Among the many conversations I’ve had the past few weeks in Houston around CERAWeek and at DISTRIBUTECH in Dallas, a consistent theme has emerged: electricity prices are surging, and geopolitical shifts are complicating energy security.
The price of electricity in the U.S. has increased faster than inflation, by nearly 5% per year from 2020 to 2023. Behind the increase are rising natural gas prices as well as skyrocketing investments into the power grid. Distribution grid investments have increased by 50% as aging infrastructure is being updated to handle load growth.
Making matters worse, the fragility of energy trade policies have been on full display as the U.S. threatened to declare a national emergency on electricity in three states after Ontario imposed – and suspended a day later – a 25% surcharge on power exports. (The new tariffs on electricity exports to the U.S. were expected to cost Americans up to $400,000 every day they remained in place.)
Beyond the U.S., data analysis from Euronews Business shows that consumers in EU capitals have paid 36% more for electricity since January 2021, which is mainly because of high natural gas prices following Russia’s war on Ukraine. The way back to low electricity prices in Europe is not straightforward, but it certainly won’t involve a return to Russian gas.

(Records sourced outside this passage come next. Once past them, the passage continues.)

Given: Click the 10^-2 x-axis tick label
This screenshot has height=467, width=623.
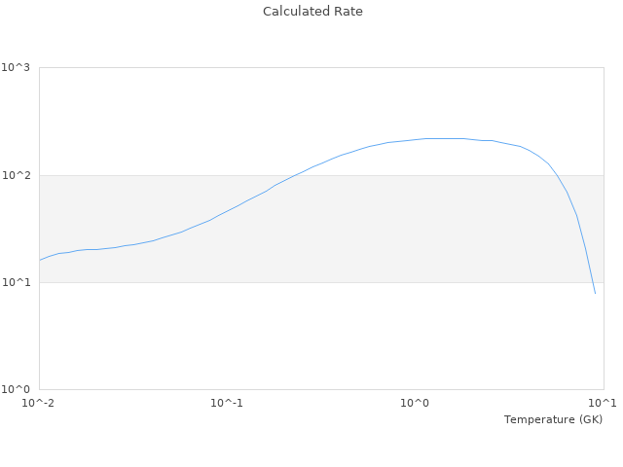Looking at the screenshot, I should pos(39,403).
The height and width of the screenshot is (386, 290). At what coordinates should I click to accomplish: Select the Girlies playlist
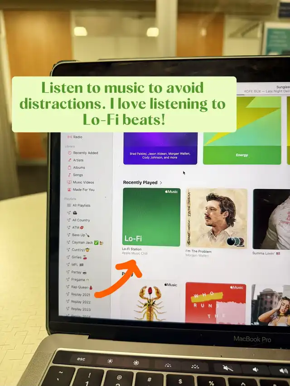[79, 257]
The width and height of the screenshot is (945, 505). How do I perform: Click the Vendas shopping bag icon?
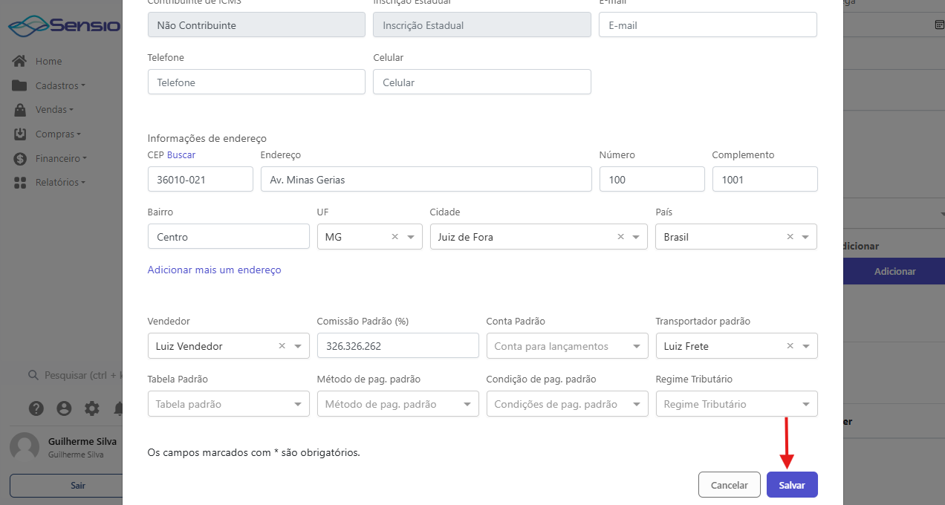tap(19, 110)
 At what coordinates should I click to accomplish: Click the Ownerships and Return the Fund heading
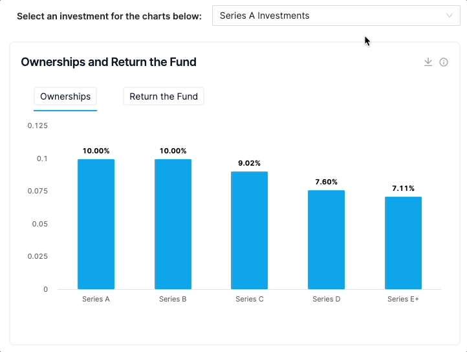tap(109, 62)
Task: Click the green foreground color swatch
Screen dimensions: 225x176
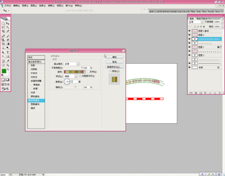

Amid this global political unrest, energy fluctuations, and consumer frustration, one thing is clear: we all want cheap, abundant power – and more of it – right now. The question is: how?
A quick way to reduce electricity prices would be to reduce grid congestion, which costs the U.S. $20 billion each year. The role of transmission is to bring cheap power to where it’s needed, but the grid has started to reach its limits under the double pressure of load growth and variable renewable generation that is geographically distributed.
Expensive power plants are being turned on when there is not enough capacity to bring cheaper power to consumers. Removing that $20 billion worth of congestion would reduce power prices by 5 cents per kWh, bringing power prices back to 2022 levels.
While transmission infrastructure buildout is important to reducing congestion, that process takes too long to support current and short-term load growth. In fact, transmission buildout rates have been decreasing despite increasing power demand. Only 55 miles of 345 kV and 500 kV transmission was added in 2023, contrasting with 350 miles per year in 2020-2022 and 950 miles per year in the years 2015 - 2019.
Data is based on Grid Strategies analysis of FERC, Office of Energy Projects, Energy Infrastructure Updates.
In Europe, a new study found that expanding grid flexibility could cut electricity prices by 11% by 2035 and up to 30% by 2040. Similarly, a recent Brattle Group study of New York’s grid revealed that the grid could avoid nearly $3 billion per year in power system costs with grid flexibility initiatives.
In Houston, I had the pleasure of talking with Reuters’ Gavin Maguire about how we’re thinking about grid solutions at Gridraven.
There’s more headroom available in the existing grid that can be unlocked with Dynamic Line Ratings (DLR). This is a technology that helps grid operators assess the actual capacity of each power line depending on weather conditions. On average, advanced DLR can increase grid capacity by a third without any additional hardware investments needed, helping utilities sell more power while bringing down energy prices for consumers.
Despite these benefits, DLR has not been widely adopted because weather models have not been accurate enough to predict conditions and wind with sufficient precision. Because of that DLR solutions have until now relied on fleets of sensors installed on transmission lines to collect real-time weather measurements – the cost and maintenance of which have challenged the feasibility of the solution.
But with DLR driven by machine learning and precision weather forecasting, sensors and other hardware are not needed to assess line capacity, unleashing all the benefits at a fraction of the cost. Not only can this solution determine current grid conditions in full detail – it can accurately predict line ratings up to 48 hours ahead.
Since power markets buy and sell electricity a day ahead, this advanced forecasting can relieve congestion on power markets and reduce prices for consumers.
Gridraven dashboard from https://www.gridraven.com/solution/consumers
To secure an energy future that meets demand with lower costs, we have to prioritize grid intelligence solutions that can make significant, immediate impact - like machine learning-enabled DLR. Requiring only an IT integration, utilities can deploy Gridraven’s DLR at scale today, without waiting years for new infrastructure to be built.
The choice is clear: unleash the grid’s full potential now or pay an even higher price later. At Gridraven, we stand ready to help utilities sell more power and bring down electricity costs for consumers.